> [TASK INSTRUCTIONS] The response should be the records below, repeated exactly, with each picture left out.

> [Dataset entries]
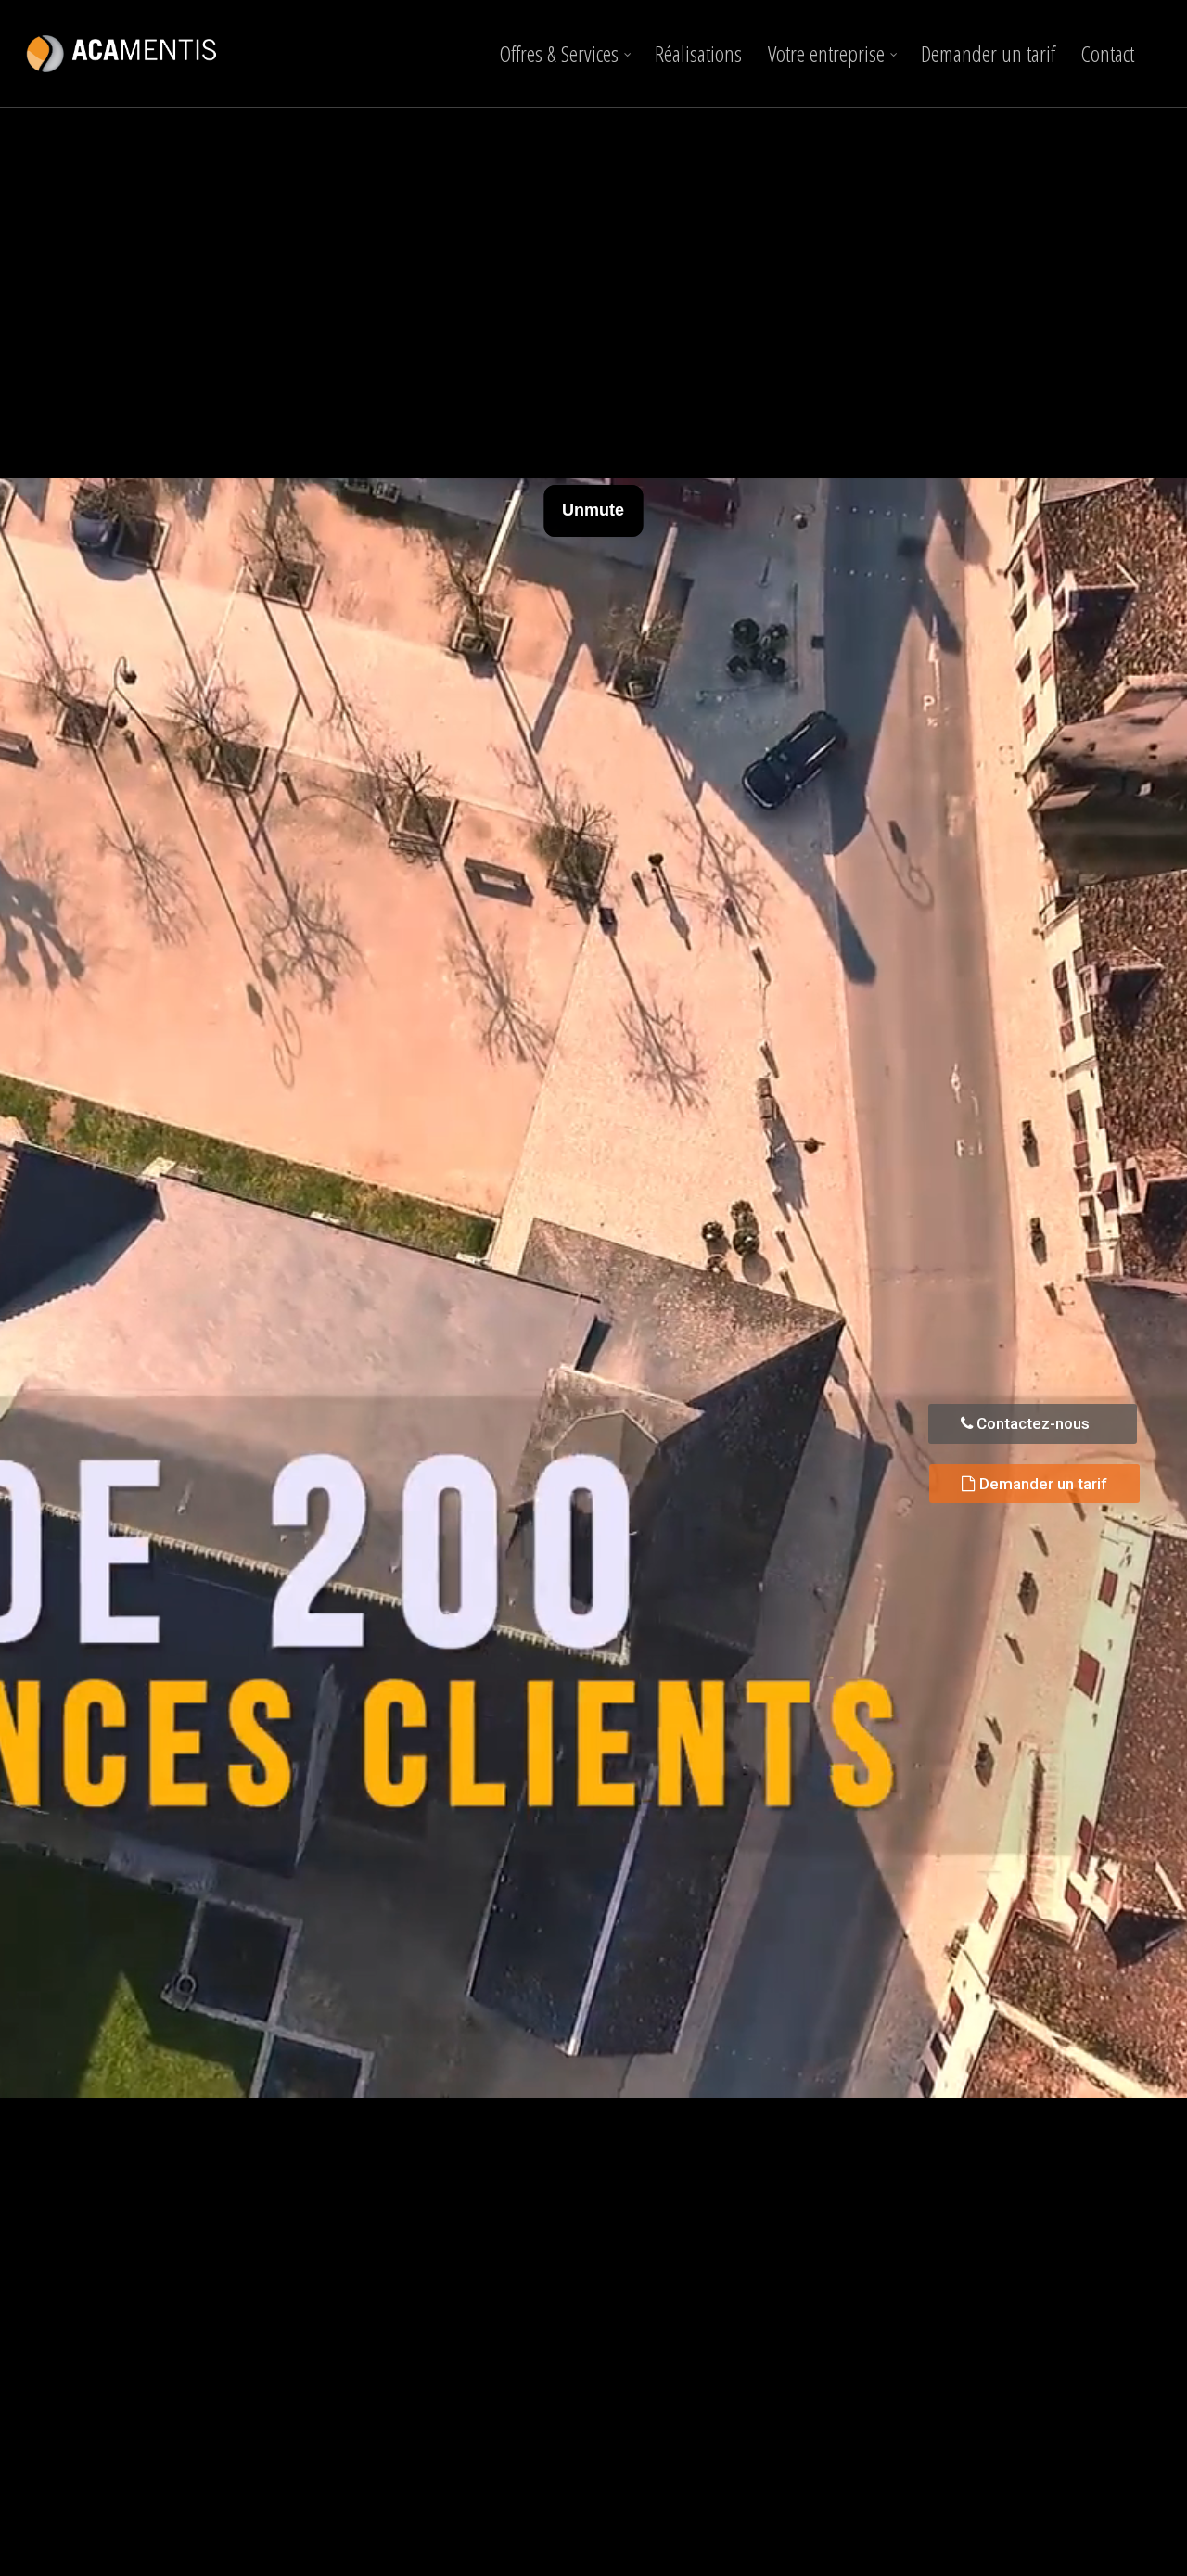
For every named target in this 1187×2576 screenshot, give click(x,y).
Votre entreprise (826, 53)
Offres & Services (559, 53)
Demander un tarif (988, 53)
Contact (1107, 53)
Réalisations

> [SOLUTION BELOW]
For every named target in this 1187×2576 screenshot, give click(x,y).
Votre entreprise (826, 53)
Offres & Services (559, 53)
Demander un tarif (988, 53)
Contact (1107, 53)
Réalisations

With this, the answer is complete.